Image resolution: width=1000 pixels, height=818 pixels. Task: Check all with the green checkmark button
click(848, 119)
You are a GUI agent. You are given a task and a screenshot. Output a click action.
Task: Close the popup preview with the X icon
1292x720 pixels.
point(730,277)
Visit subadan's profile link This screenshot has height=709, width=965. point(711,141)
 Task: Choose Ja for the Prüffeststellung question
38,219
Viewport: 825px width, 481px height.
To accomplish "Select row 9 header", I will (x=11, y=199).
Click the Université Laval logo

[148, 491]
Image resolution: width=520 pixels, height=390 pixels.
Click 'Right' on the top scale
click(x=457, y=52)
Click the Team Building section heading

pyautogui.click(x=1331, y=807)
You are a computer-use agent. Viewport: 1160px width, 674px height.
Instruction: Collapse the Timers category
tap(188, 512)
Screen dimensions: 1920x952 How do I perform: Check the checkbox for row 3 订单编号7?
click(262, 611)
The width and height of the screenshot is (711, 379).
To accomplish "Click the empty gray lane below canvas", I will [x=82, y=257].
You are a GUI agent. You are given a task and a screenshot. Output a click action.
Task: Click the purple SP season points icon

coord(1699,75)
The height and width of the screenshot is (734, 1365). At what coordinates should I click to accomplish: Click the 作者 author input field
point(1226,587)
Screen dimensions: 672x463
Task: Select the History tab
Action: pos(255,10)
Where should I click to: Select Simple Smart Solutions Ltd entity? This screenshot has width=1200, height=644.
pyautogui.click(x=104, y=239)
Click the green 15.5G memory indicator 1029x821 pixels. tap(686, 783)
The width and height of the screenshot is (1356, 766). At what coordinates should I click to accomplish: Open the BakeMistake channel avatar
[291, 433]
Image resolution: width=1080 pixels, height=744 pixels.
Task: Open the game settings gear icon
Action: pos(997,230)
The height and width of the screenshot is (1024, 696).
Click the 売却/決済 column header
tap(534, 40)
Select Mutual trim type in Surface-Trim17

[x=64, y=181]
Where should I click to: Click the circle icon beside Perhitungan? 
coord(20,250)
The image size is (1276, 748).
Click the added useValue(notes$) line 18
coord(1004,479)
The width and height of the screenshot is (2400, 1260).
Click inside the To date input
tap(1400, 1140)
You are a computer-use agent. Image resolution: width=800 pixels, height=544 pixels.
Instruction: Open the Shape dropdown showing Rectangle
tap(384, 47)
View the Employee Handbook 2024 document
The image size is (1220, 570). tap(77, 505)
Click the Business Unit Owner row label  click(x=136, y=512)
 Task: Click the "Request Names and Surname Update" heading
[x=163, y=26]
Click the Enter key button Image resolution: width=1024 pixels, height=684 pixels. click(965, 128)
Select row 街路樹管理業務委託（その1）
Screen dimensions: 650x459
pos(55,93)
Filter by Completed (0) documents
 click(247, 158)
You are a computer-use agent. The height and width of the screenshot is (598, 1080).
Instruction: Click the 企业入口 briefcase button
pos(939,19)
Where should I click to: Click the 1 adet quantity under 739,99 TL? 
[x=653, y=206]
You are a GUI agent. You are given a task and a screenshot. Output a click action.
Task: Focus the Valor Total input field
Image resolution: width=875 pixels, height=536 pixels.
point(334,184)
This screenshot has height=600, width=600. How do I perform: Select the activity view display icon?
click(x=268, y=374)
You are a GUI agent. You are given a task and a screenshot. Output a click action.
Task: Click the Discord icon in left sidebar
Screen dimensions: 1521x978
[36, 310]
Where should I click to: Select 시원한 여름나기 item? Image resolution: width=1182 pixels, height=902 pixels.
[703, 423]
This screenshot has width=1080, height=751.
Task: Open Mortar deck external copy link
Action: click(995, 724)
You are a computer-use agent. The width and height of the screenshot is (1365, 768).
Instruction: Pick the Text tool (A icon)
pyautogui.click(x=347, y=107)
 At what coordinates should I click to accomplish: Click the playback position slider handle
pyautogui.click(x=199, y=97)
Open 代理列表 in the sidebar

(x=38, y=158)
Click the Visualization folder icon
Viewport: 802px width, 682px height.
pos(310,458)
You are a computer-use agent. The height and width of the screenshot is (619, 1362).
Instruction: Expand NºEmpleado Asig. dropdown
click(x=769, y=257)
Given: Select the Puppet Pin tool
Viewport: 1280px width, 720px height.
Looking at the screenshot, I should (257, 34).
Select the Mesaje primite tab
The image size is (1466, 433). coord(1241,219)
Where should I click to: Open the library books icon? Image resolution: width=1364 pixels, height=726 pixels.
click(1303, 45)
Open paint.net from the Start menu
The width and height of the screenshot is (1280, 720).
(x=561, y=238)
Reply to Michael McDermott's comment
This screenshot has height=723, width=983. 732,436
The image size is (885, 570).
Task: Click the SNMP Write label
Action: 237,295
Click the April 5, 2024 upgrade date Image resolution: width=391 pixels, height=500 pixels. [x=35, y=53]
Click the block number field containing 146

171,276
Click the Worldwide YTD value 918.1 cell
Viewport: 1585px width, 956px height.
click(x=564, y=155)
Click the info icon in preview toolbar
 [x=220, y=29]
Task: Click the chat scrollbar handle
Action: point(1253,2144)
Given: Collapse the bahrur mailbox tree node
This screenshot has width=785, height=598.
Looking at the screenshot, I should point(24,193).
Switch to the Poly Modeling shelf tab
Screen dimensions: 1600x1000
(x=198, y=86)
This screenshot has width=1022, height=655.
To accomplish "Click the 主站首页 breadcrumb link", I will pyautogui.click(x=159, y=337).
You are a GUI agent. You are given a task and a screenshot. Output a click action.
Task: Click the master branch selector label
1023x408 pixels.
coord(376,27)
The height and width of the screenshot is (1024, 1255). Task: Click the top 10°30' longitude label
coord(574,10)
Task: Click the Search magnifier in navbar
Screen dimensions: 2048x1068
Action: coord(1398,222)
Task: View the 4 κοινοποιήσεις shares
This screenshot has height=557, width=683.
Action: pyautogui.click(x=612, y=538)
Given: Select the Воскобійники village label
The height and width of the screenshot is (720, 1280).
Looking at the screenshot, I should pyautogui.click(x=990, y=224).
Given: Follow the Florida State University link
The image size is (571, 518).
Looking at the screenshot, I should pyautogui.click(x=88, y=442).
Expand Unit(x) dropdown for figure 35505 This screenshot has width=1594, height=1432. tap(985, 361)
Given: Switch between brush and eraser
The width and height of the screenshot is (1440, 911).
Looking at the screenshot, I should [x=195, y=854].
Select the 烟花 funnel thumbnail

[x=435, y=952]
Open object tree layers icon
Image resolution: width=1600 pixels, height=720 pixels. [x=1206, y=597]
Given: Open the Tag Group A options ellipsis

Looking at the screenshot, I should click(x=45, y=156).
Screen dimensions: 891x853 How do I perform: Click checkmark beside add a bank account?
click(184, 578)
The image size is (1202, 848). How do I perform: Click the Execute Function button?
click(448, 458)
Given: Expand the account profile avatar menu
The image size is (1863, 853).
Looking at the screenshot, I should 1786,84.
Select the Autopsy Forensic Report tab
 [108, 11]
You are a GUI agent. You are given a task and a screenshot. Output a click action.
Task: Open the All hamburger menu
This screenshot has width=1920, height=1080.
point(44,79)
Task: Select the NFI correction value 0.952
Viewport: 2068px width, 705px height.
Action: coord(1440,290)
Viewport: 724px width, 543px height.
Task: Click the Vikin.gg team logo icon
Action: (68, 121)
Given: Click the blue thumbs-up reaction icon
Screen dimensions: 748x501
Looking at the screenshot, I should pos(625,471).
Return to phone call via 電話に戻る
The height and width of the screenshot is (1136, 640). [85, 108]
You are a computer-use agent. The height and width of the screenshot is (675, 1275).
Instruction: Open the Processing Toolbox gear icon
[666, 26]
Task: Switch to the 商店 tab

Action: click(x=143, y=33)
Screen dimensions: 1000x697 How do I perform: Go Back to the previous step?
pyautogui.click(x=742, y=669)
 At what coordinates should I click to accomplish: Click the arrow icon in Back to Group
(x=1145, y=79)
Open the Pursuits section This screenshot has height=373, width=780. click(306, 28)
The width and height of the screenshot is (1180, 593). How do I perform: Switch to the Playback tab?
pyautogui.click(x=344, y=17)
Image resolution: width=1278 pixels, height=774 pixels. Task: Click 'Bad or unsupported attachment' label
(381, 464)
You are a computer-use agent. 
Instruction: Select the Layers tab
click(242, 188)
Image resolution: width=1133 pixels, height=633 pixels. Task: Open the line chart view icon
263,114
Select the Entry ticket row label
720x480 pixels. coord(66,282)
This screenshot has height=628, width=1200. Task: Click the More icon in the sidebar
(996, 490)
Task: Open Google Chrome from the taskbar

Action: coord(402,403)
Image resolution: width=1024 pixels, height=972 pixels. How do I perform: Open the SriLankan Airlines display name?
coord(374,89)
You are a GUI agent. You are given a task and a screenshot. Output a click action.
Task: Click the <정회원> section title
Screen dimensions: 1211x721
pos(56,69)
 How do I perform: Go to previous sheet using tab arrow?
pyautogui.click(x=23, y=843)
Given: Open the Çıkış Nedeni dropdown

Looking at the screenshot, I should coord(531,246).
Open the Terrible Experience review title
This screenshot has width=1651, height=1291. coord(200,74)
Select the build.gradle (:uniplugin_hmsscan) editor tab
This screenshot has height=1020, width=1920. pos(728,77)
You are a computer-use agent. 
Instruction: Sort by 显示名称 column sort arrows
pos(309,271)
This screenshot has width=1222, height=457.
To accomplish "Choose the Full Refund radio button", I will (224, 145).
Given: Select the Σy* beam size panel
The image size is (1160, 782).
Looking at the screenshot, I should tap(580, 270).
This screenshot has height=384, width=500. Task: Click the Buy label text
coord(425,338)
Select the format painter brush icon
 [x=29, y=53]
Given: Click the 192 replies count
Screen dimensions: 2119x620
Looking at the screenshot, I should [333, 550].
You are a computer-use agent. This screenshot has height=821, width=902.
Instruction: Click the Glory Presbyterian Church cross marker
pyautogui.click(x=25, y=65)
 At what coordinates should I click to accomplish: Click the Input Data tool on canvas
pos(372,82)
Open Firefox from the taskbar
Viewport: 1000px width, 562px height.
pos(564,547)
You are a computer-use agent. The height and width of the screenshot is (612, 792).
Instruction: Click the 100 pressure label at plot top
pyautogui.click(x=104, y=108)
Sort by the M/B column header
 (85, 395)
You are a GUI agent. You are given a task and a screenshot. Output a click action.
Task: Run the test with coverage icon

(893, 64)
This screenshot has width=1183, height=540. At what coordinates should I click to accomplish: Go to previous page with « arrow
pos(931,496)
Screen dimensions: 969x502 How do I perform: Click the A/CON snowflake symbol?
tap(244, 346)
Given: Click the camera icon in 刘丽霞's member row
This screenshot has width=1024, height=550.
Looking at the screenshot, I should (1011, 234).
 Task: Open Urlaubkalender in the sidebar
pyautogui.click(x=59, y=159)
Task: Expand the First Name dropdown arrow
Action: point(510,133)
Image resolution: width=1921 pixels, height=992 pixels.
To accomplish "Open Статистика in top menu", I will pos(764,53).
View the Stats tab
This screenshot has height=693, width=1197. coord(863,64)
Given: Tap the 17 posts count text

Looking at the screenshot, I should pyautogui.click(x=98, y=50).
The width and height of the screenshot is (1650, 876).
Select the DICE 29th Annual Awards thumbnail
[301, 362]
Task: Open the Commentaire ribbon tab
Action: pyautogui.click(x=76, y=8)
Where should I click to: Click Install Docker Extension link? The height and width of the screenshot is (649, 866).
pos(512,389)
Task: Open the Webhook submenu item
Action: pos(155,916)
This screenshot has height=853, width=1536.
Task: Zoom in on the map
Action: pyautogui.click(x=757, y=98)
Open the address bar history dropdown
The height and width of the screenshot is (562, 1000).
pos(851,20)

= Problem details =
Nothing but a number should be given: how many lines of the material contain "Unit".

= Task solution =
2